The platform, operated within a single video-generative framework, is the first of its kind in the industry, said the company.
"World models for robotics should learn, act, and evaluate in one loop. We're releasing Genie Envisioner: a unified, video generative platform that integrates prediction, policy learning, and neural simulation together," the company said on social media X last week.
GE is a powerful foundation for building general-purpose, instruction-driven embodied intelligence, said AgiBot, adding that it will make all code, models, and benchmarks related to the platform open source.
GE's vision-centric world modeling has opened up a new technical path for robot learning, according to AgiBot. Its release marks a shift in robotics from passive execution to active "imagine-verify-act."
The research team will expand its sensor modalities to support full-body mobility and human-robot collaboration, continuously promoting the practical application of intelligent manufacturing and service robots, said the company.

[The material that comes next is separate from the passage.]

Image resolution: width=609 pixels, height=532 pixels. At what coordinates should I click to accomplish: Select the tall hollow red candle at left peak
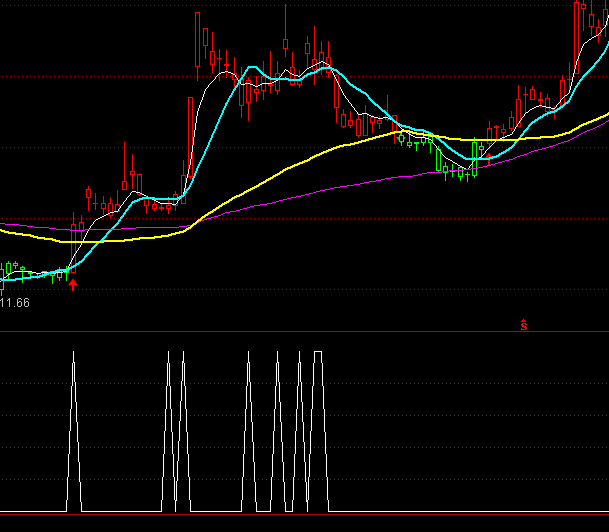(x=198, y=40)
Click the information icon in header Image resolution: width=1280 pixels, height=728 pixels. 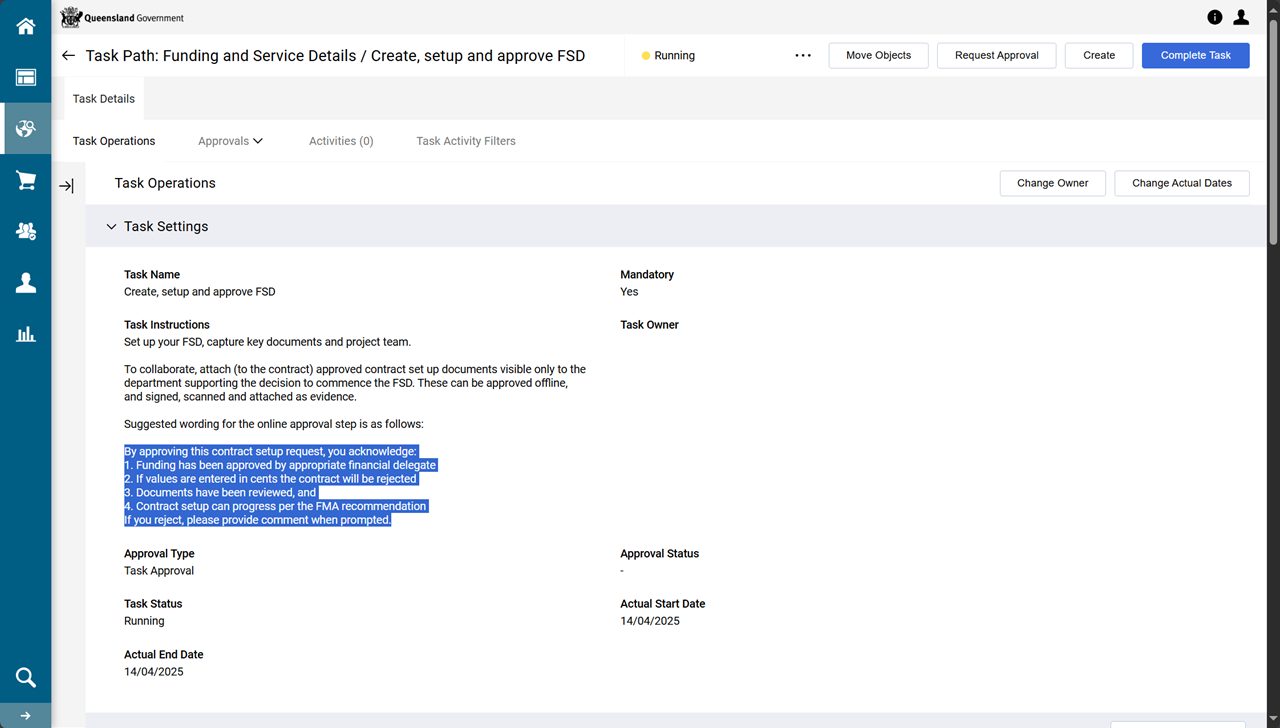(1215, 17)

Existing systems for training robots rely on fragmented stages of data collection, training, and evaluation, while GE aims to integrate these processes into a unified platform.

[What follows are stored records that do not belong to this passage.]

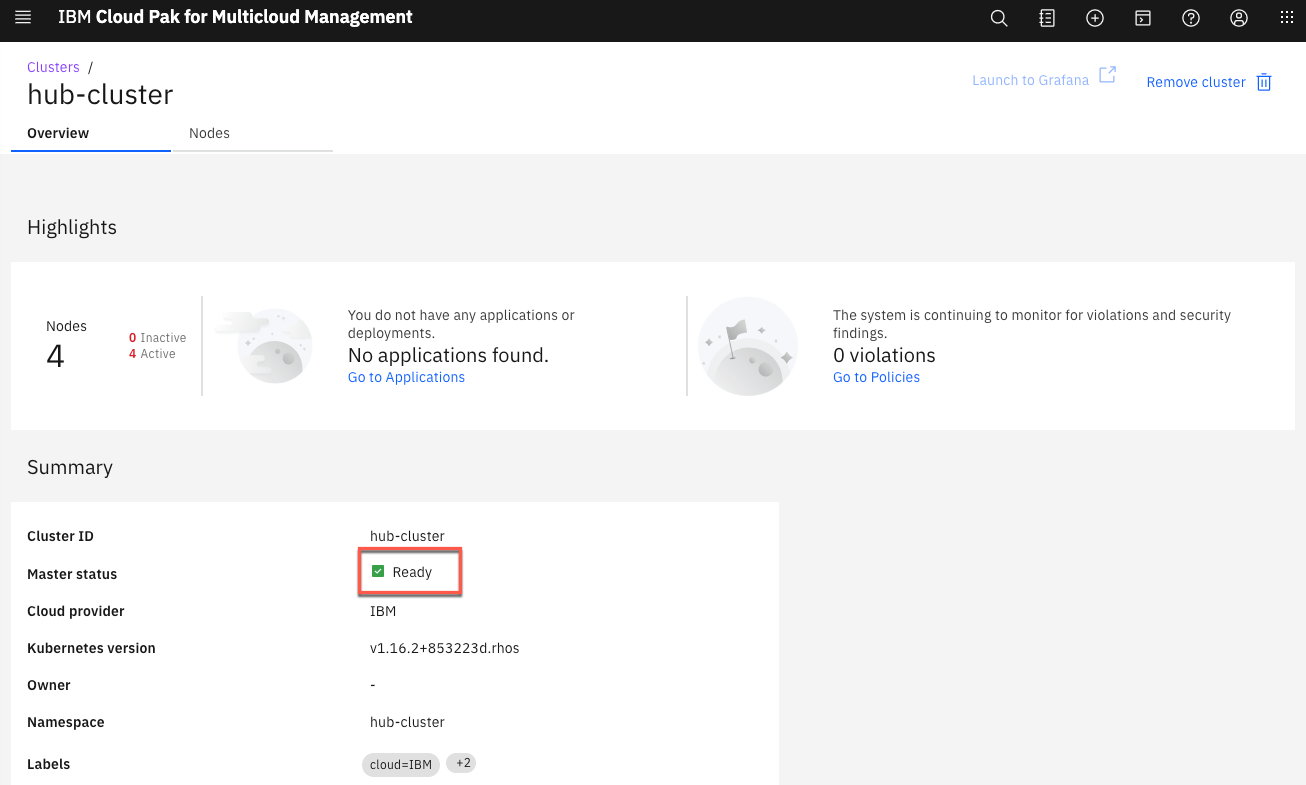Launch the web terminal icon
Image resolution: width=1306 pixels, height=785 pixels.
(x=1142, y=18)
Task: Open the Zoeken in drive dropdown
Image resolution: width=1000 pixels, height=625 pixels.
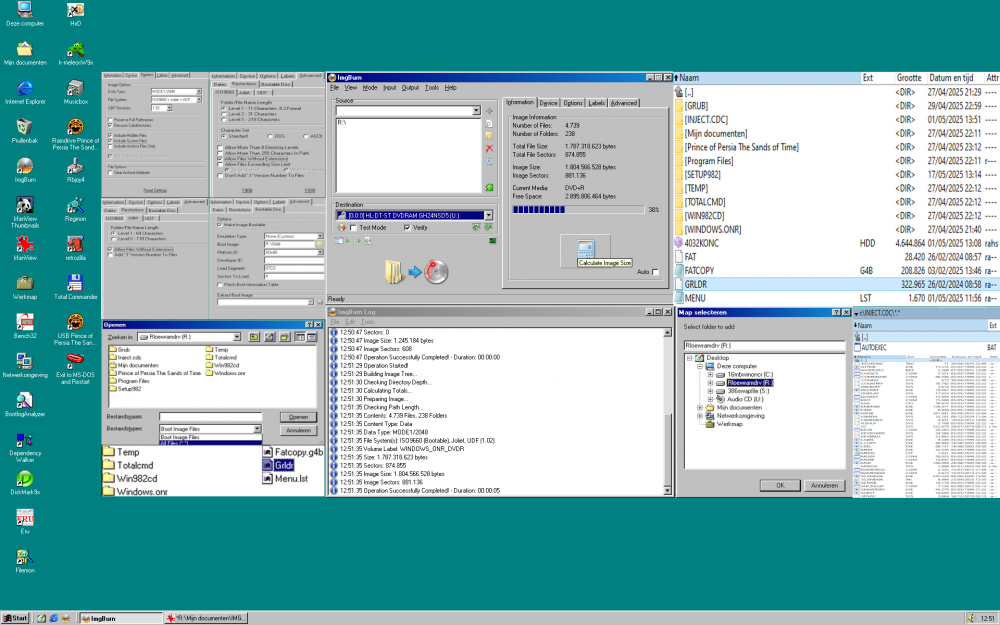Action: [236, 337]
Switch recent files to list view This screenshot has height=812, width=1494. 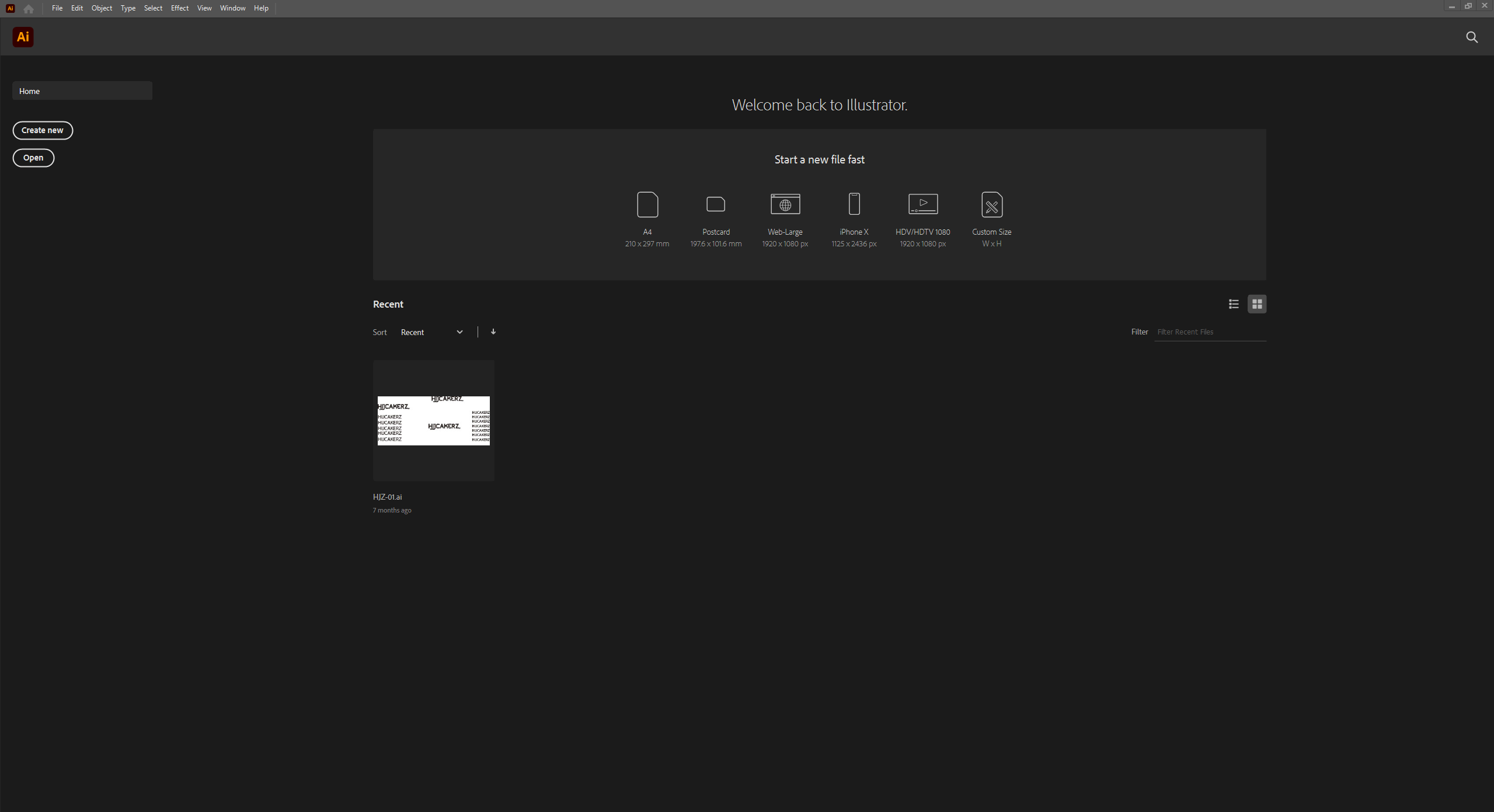1234,304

Its core, GE-Base, is a large-scale, instruction-driven video diffusion model capturing the spatial, temporal, and semantic dynamics of real-world tasks. It has been trained on about 3,000 hours of video language-paired data spanning more than 1 million real-world robotic manipulation episodes, establishing a "mapping from language instructions to an embodied visual space, capturing the essence of robotic manipulation by modeling the spatial, temporal, and semantic regularities of real-world interactions," it added.

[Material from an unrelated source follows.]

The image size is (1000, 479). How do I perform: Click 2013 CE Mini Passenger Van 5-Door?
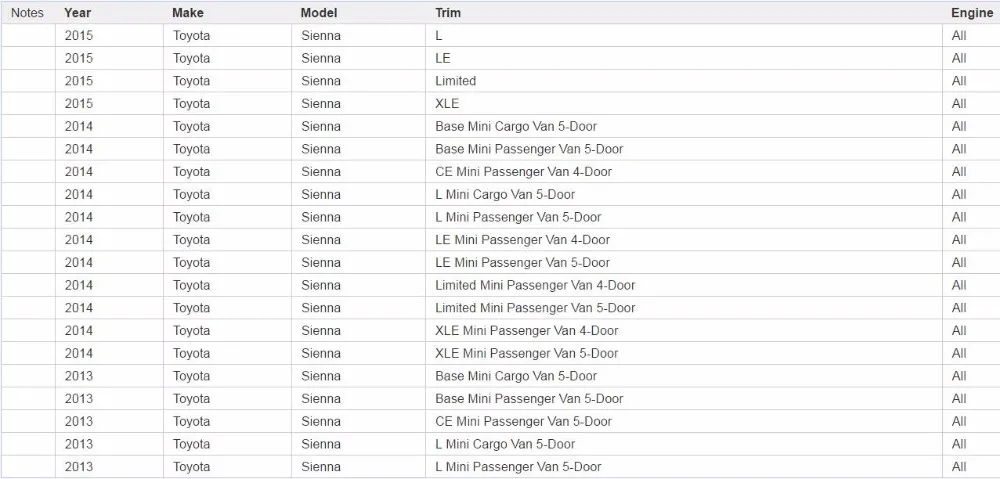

Extensive real-world tests highlight the system's superior performance, said the company. This platform allows robots to achieve better task planning such as folding clothes and conveyor belt sorting. Additionally, the platform's high-fidelity physical simulation allows robots to predict environmental interaction changes.
At the recent World Robot Conference in Beijing, robots equipped with GE completed complex tasks like making sandwiches, pouring tea, and using microwave ovens, with a success rate exceeding the industry average, AgiBot said.
The breakthrough represented by AgiBot's GE platform is expected to form a strong foundation for general-purpose, instruction-driven embodied intelligence, Zhong Xiangyun, a humanoid robot industry observer, told the Global Times on Thursday.
The rollout of GE not only showcases the Chinese robotics company's technological prowess but also paves the way for more efficient and scalable robot development. It heralds a new era in robotics, where robots can better understand and interact with the complex physical world around them, Zhong said.